The shadow health minister said the new leader will have won the right to pursue their agenda but made clear that she is likely to become a frequent rebel if the Islington North MP takes the top job.
In her final speech of the three-month contest just 50 minutes before voting closed, Ms Kendall appeared close to tears as she warned that Ed Miliband’s successor faces huge challenges to bring the party together after the “tumultuous and divisive” contest.
The Blairite candidate, who has been dubbed “Tory-lite” by some critics, conceded she may have been too harsh in the way she had set out her pitch.
“Perhaps I was too blunt, especially at the beginning when so many party members were still reeling form our terrible defeat. But my view is that in politics, as in life, you cannot deal with problems by ignoring or avoiding them,” she said in a speech in central London.
Ms Kendall said modernisers in the party must recognise some members “doubt our principles altogether”.
But she said Mr Corbyn would consign them to opposition and again said she would not serve in his frontbench team.
“The programme Jeremy Corbyn offers is not new.

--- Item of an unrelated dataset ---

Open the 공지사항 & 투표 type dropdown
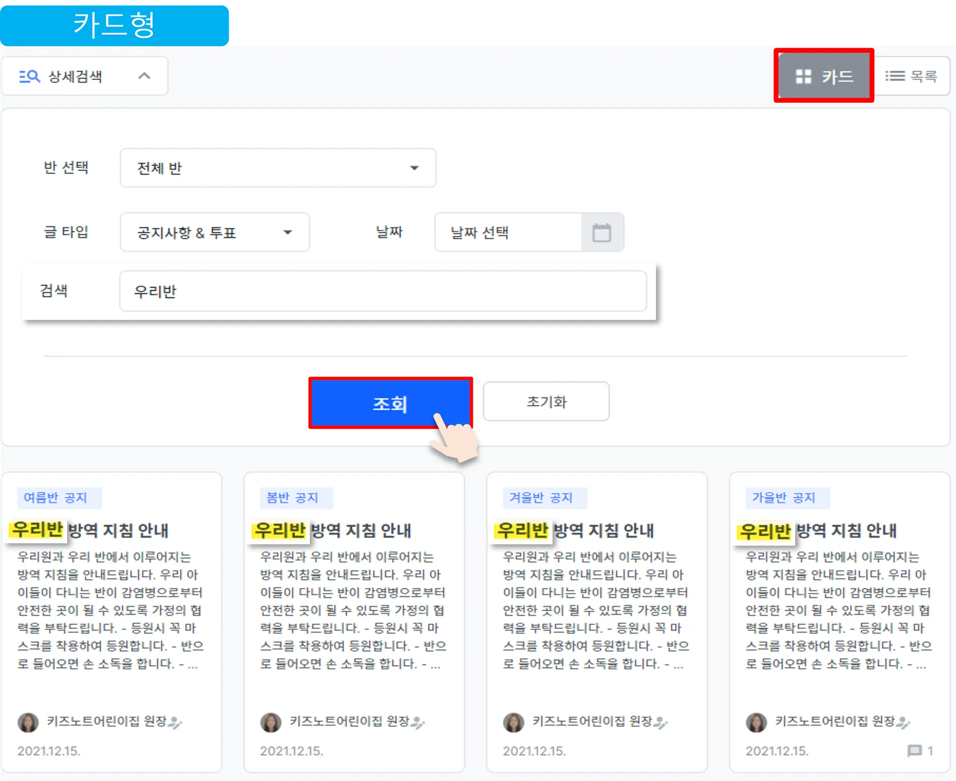This screenshot has width=956, height=781. (x=215, y=232)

His policies and politics are the same now as they were in the 1980s and will end up delivering the same result.
“Neither is he the sole keeper of Labour’s principles. No-one has a monopoly on being led by their conscience,” she said.
Ms Kendall said she would not compromise her principles on issue including Britain’s membership of Nato, the renewal of Trident or membership of the EU.
“I’m a person of principle. I think it would be a disaster for the country,” she added.
“I want to be loyal to the Labour party whenever I can but there are some things I believe are so important for the future of the country that I will do what my conscience tells me.”